- **Task brief**: Filter the entries for lines with the word "screenshot".

Stored data entries
▬▬▬▬▬▬▬▬▬▬
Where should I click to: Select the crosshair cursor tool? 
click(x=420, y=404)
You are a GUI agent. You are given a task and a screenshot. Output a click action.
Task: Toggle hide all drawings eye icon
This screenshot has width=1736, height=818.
▬▬▬▬▬▬▬▬▬▬
- **Output of the exercise**:
You are a GUI agent. You are given a task and a screenshot. Output a click action.
This screenshot has width=1736, height=818.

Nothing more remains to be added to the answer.